Quando stava riassaporando il ritorno al successo dopo tre ko di fila, la Triestina ha incassato il pareggio al 92mo e ha sì interrotto la striscia positiva…ma è tornata negli spogliatoi con l’amaro in bocca in una sfida tra due squadre con diverse assenze. La formazione di Attilio Tesser ha giocato una buona partita ordinata nel primo tempo come aveva fatto anche a Vercelli e stavolta è passata in vantaggio, ma non ha saputo chiuderla e il Trento, dal canto suo, ha fatto due tiri decisamente pericolosi. Nella ripresa i padroni di casa sono ripartiti bene, ma poco prima dell’ora non avevano più la stessa condizione fisica del primo tempo.
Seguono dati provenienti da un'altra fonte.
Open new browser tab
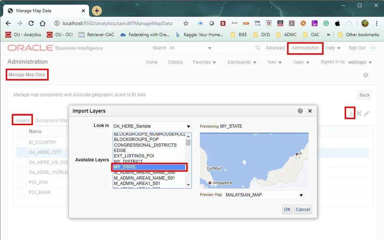Viewport: 384px width, 240px height. click(x=97, y=11)
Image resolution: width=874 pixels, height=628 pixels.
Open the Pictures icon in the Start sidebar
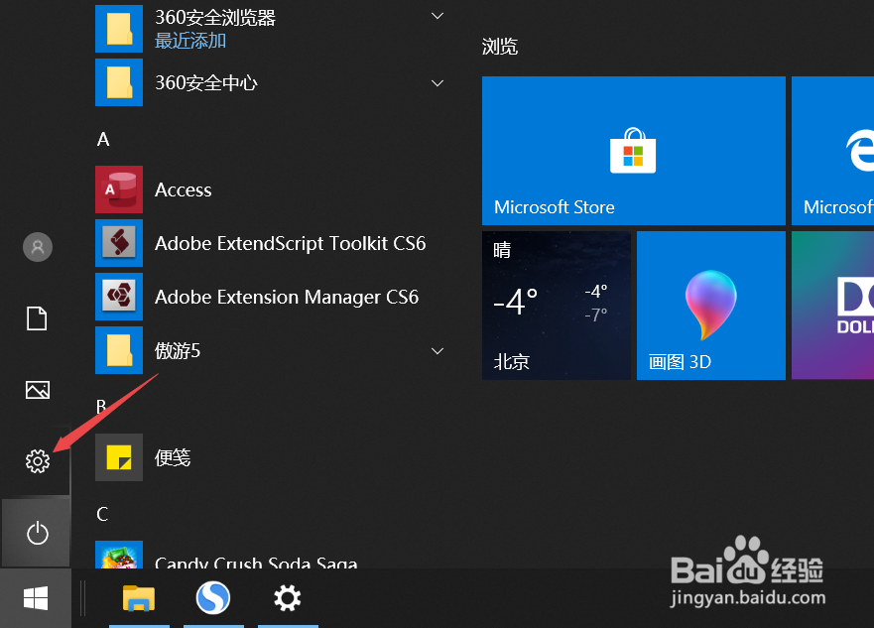coord(37,389)
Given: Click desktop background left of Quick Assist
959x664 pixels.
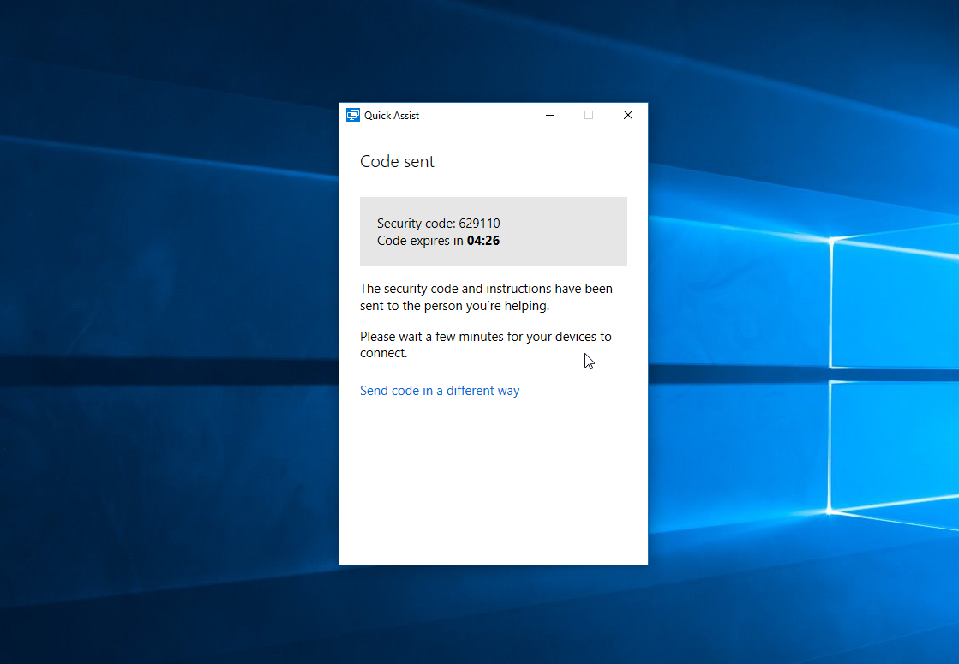Looking at the screenshot, I should coord(171,343).
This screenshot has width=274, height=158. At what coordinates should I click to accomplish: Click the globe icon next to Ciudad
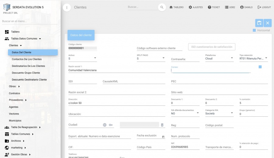tap(105, 125)
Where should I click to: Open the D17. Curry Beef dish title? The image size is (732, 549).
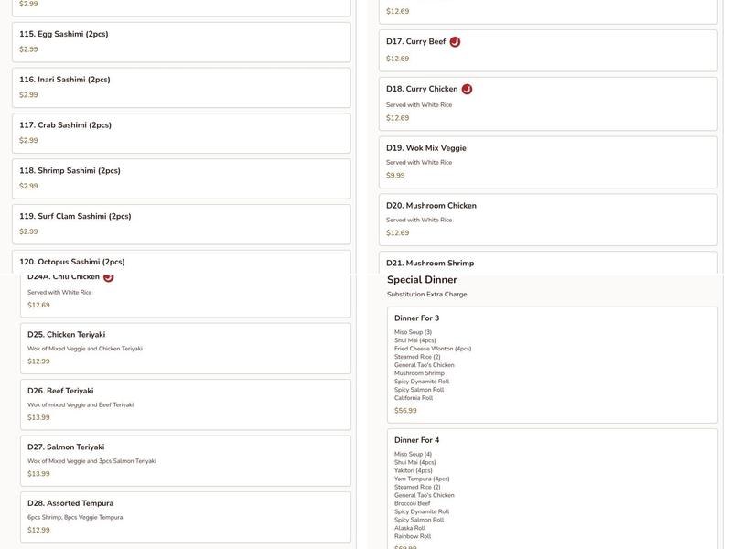click(416, 42)
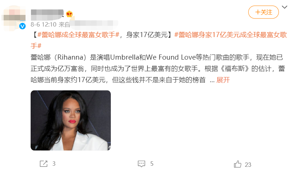
Task: Click the repost count 3
Action: (54, 164)
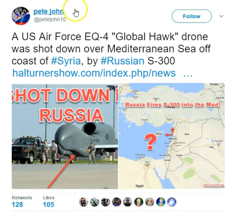Open second liker's avatar in row
Image resolution: width=235 pixels, height=216 pixels.
[x=95, y=202]
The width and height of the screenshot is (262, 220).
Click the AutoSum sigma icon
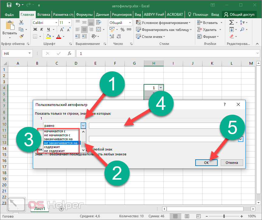tap(231, 22)
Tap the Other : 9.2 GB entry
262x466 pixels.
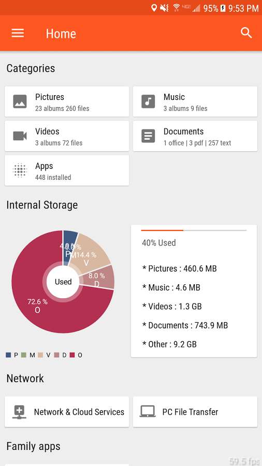[x=169, y=344]
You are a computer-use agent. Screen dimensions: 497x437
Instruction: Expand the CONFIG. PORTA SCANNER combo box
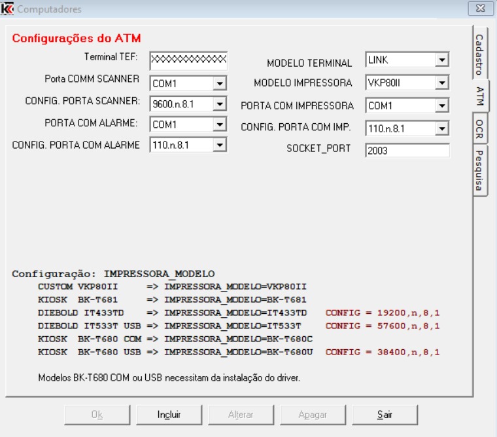(220, 104)
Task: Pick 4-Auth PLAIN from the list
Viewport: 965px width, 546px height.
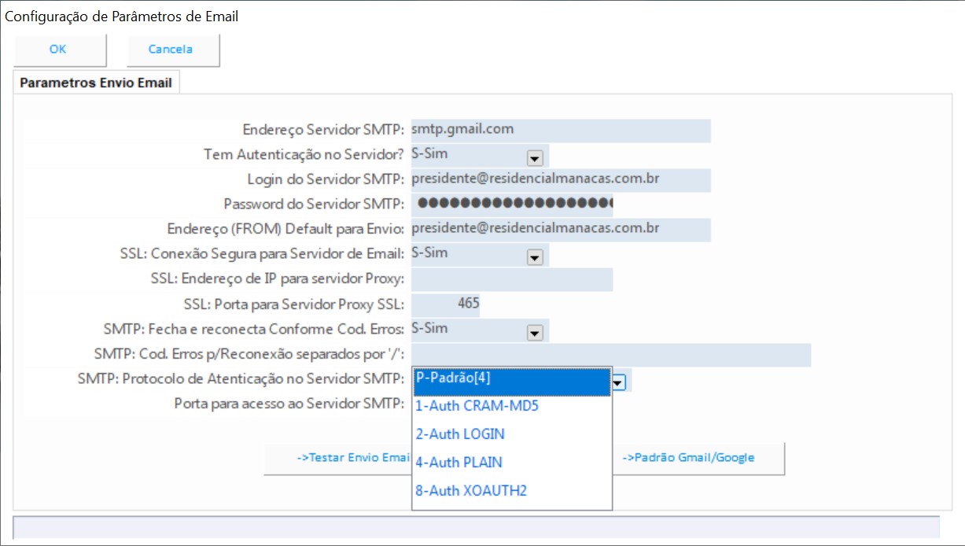Action: pyautogui.click(x=511, y=463)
Però ha mostrato in ogni caso l’energia per provarci qua e là contro un Trento voglioso di impattarla e che in precedenza aveva perso solo due gare in 13 uscite (4 vittorie e 7 pareggi). La formazione degli ex Tabbiani e Zocchi (rispettivamente allenatore e direttore sportivo) ha messo sul piatto della bilancia meno tentativi, ma è sembrata più continua nel gioco nella ripresa e le due sciabolate proposte nel finale sono valse un punto.
TRIESTINA 1
TRENTO 1
RETI: p.t. 12’ Gunduz; s.t. 47’ Dalmonte.
TRIESTINA (4-3-1-2): Matosevic; Silvestro (39' st Kiyine), Moretti, Gunduz, Anzolin; Vicario (32' st Kosijer), Jonsson, D'Amore; Pedicillo (15' st Voca); Kljajic (15' st Vertainen), Crnigoj (32' st D'Urso). In panchina Borriello, Neri, Ellertsson, Faggioli. All.: Tesser
TRENTO (4-3-3): Tommasi; Trainotti, Sangalli (17' st Fossati), Capone, Giannotti (28' st Benedetti); Pellegrini Aucelli, Triacca (43' st Triacca); Corradi Fiamozzi, Chinetti (28' st Dalmonte). In panchina: Barlocco, Rubboli, Fontana, Muca, Genco, Corallo, Calza. All. Tabbiani
ARBITRO: Bruno Spina di Barletta (assistenti Diego Peloso di Nichelino e Roberto Palermo di Pisa, quarto ufficiale Mattia Drigo di Portogruaro, operatore Fvs Simone Della Mea di Udine)
NOTE Terreno in condizioni discrete, serata umida e di conseguenza fredda. Spettatori 1310. Ammoniti Crnigoj e Triacca. Corner: 3-4. Recupero: 1' e 6'.